Vor wenigen Tagen testeten die Luftstreitkräfte des Bundesheeres das neue Selbstschutzsystem der C-130 Hercules-Transportmaschinen. Nach dem Start in Linz-Hörsching flogen zwei Maschinen des Kommandos Luftunterstützung aus dem Nebel auf sonnige 1.400 Meter über Grund und führten über dem Truppenübungsplatz Allentsteig erfolgreich den Ausstoß von Täuschkörpern – sogenannten „Flares” – durch.

Der Test war ein wichtiger Schritt in der Weiterentwicklung des Lufttransportsystems C-130 Hercules. Das Selbstschutzsystem wird es nach Abschluss der Entwicklungen den Luftstreitkräften in Zukunft ermöglichen, „unter Bedrohung Soldaten und Zivilisten sicherer aus Krisengebieten zu evakuieren”, so Brigadier Wolfgang Wagner, Kommandant des Kommandos Luftunterstützung.

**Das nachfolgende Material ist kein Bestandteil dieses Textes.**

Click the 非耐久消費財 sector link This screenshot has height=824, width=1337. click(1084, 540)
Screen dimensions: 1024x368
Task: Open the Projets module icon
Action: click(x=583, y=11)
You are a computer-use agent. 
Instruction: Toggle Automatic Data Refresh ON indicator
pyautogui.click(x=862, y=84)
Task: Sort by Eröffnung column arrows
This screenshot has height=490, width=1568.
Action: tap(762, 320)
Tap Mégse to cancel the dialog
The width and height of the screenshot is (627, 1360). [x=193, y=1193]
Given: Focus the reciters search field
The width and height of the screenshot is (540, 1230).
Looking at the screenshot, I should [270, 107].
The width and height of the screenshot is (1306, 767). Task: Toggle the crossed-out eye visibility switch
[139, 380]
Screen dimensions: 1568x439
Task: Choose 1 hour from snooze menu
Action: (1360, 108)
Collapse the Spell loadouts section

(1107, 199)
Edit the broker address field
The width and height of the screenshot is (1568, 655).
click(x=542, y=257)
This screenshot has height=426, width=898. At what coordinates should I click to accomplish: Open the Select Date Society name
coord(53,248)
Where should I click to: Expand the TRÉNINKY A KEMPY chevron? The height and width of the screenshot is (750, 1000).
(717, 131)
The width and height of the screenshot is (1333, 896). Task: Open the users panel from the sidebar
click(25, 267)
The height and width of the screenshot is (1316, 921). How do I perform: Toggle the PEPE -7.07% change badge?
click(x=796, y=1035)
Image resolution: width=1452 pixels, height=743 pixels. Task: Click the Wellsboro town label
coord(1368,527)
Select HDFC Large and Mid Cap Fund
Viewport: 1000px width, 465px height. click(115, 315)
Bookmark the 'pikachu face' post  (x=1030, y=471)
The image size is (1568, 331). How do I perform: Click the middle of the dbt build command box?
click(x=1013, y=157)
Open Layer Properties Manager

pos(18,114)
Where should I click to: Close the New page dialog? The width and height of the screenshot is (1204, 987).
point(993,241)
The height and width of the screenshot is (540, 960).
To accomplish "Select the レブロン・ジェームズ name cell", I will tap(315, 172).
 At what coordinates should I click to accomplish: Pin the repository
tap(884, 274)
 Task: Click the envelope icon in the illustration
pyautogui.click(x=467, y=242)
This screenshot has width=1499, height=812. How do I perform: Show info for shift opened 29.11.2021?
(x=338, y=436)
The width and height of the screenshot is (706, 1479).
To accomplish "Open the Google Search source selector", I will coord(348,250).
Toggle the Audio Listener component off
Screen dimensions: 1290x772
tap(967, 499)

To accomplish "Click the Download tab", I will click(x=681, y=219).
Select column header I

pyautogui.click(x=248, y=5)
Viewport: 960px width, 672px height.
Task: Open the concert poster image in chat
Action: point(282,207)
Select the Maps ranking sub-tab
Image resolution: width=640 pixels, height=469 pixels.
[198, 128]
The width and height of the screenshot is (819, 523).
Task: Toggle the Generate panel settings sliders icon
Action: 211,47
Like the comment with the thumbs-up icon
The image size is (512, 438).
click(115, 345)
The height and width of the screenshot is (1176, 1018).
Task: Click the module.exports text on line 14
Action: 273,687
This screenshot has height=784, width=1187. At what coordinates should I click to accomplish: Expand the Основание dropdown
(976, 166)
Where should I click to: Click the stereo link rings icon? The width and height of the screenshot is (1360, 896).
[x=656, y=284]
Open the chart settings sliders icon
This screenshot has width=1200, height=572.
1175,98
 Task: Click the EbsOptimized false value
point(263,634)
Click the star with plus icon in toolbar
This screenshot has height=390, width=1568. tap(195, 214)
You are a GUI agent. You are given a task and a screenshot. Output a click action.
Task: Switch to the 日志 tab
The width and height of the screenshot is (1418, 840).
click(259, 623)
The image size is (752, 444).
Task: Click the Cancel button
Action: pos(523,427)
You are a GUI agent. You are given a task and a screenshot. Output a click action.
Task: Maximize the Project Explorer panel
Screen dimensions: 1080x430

Als nächster Schritt ist die Ausbildung der Besatzungen in allen notwendigen Verfahren vorgesehen, um diese neue Fähigkeit zum Einsatz bringen zu können. Das Schutzsystem wird reihenweise in alle drei C-130-Maschinen eingebaut und beinhaltet passive Sensoren, die vor einem Abschuss von hitzesuchenden Raketen warnen.